Louise G. Bristol, formerly of Skaneateles and Syracuse, died peacefully at 94, on Monday morning, Feb. 25, 2019, down at the Colonnades Retirement Community and Assisted Living facility in Charlottesville, Va. She was born in Syracuse on Highland Avenue to the late Dr. and Mrs. Albert A. Getman on May 9, 1924. Her older sister, Elizabeth G. Taylor, and two brothers, William D. Getman and Albert A. Getman, predeceased her.
She was married to Douglas P. Bates, Sr., who she knew growing up in Syracuse during her adolescence years, from September of 1946, until his death in March of 1962. She then met and remarried her second husband, John W. Bristol, down in New Jersey, in August of 1963, until his death, 25 years ago, in 1994.
Louise Bristol, more affectionately known to family, relatives and close friends, as “Wesa,” spent most of her summers on Skaneateles Lake on East Lake Road (Route 41) at “The Colony,” where the Getmans had a summer cottage built several years prior to Wesa’s birth in 1924. After Wesa’s mother, Louise D. Getman, died in the fall of 1975, Wesa was fortunate to inherit her mother’s cottage at “The Colony,” and continued to look forward to enjoying many summers with family, relatives and friends, afterwards. However, as Wesa’s physical health started to decline, she could no longer spend those special and precious summers at Skaneateles. While she was enjoying her summers at Skaneateles, she loved playing tennis on “The Colony’s” tennis court, shared by all seven families living there, during the summer months. She also loved to garden, and faithfully and beautifully kept the gardens up, just as her mother did.

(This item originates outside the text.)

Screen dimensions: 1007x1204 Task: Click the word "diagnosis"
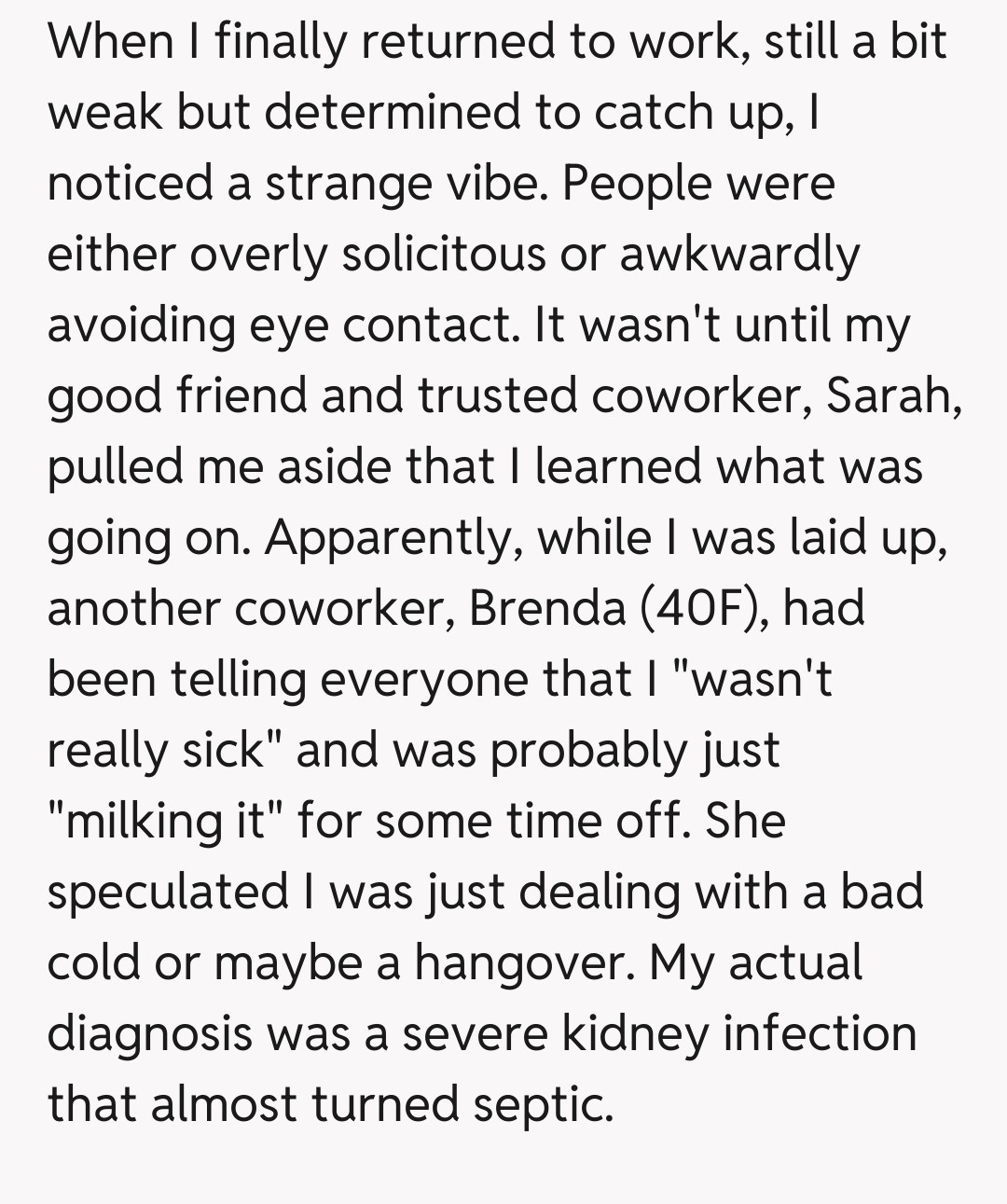pos(149,1033)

Wesa, just like her sister Elizabeth (Tibby), attended the Master’s School in Dobbs Ferry (Westchester County), N.Y., and graduated in 1941. She also attended Smith College in Northampton, Mass., and graduated from there in 1945.

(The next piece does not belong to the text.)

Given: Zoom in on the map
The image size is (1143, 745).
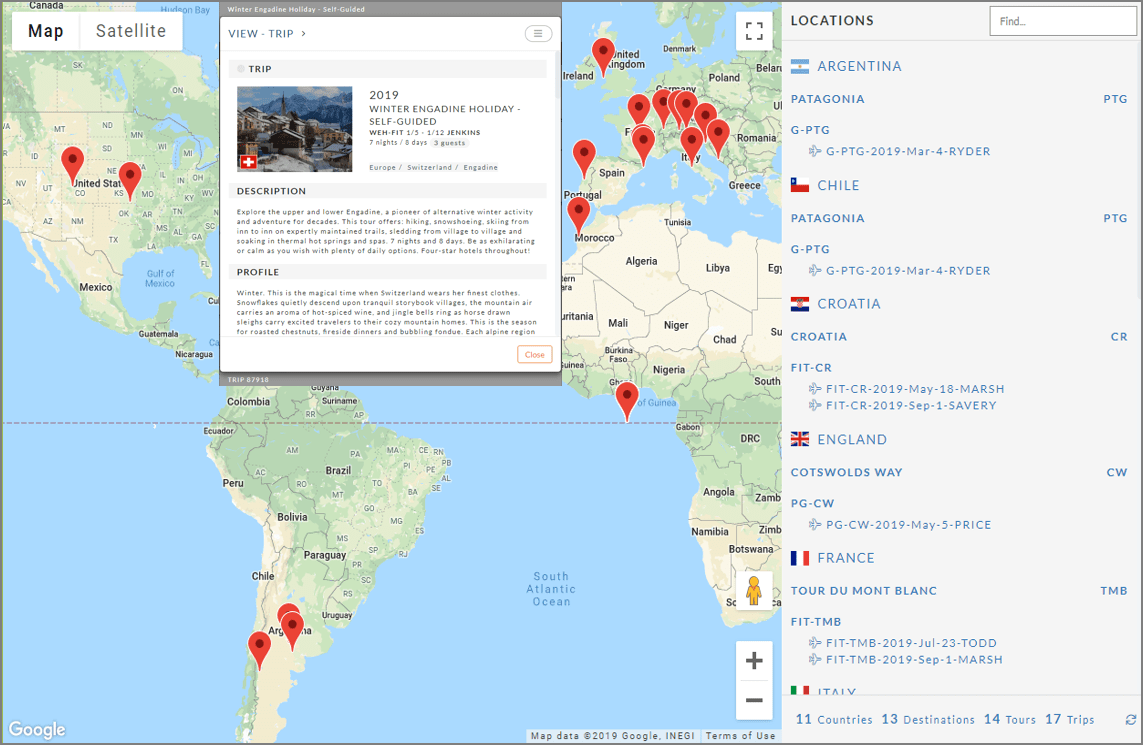Looking at the screenshot, I should (x=754, y=661).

She then married her first husband, Douglas P. Bates in 1946, and they moved to Northern New Jersey, where Doug was offered a job as engineering manager for Exxon/Esso’s “Bayway” refinery in Linden, NJ, on the Arthur Kull River, across from Staten Island. She was both fortunate and blessed to know close friends in Northern New Jersey, who were both high school and college friends as well.
Wesa and Doug had four children, three sons and a daughter. After Doug died in 1962, and she remarried John Bristol in 1963, John’s two daughters from his previous marriage also joined our family.
John was self-employed as a financial advisor and investment counselor, managing endowment funds and portfolios for private schools, colleges and universities, including both Princeton and Syracuse universities. Both Wesa and John were avid supporters especially of the Hill Top Preparatory School, on Philadelphia’s main line in Rosemont (Bryn Mawr), Pa, for learning disabled/challenged students, which their third son, William (Bill) attended for two years of Post-High school during the early 1970s.
Wesa was involved with fundraising for different charities such as the American Red Cross, the Heart Association, the Somerset Hills Community Chest/United Fund and Morristown Medical Center (formerly Morristown Memorial Hospital) in Morristown, NJ, where her youngest son, William (Bill) and daughter, Louise were born in the 1950s.
As mentioned earlier, Wesa loved to play tennis and garden. She also loved fishing, playing bridge with family, relatives and friends, loved the symphony orchestra and, most of all, loved to watercolor paint. She had exhibits of her work on display in local public libraries, lobbies and entrance hallways of corporate offices and headquarters in Northern New Jersey, and also even in Skaneateles at the Muggleton Gallery, by the Sherwood Inn.
Wesa is also predeceased by her oldest son, Douglas P. Bates, Jr., who passed away in May of 2015, and her twin grandson, Ian Hooker Bates, who passed away in August of 1998. She is survived by her two sons, Carlton A. Bates, and William S. Bates, her daughter, Louise B. Satterfield, and her two stepdaughters, Nancy B. Homer and Barbara B. Kinnell. She is survived by five grandchildren, Rufus M. Bates, Larissa C. Bates, Lucas Bates, Calvin Satterfield IV and Lila Satterfield. She also has been blessed with two great-grandchildren, Pilar and Sebastian Bates. She also has several step grandchildren and step great grandchildren, and nieces and nephews, as well.
Contributions in Wesa’s memory can and should be made to the Hill Top Preparatory School, 737 South Ithan Ave., Bryn Mawr, PA 19010.
Wesa’s funeral service and burial will be held during Father’s Day weekend in June at the Aurora United Ministry Church in Aurora, N.Y., at Hooker’s Memorial Garden, built by Doug and Gracie Bates in Hooker’s memory. The exact date and time for Wesa’s funeral service and burial has not yet been decided, as it will be a family gathering and reunion for all of Wesa’s family, relatives and friends to be able to pay their respect to her, most of all.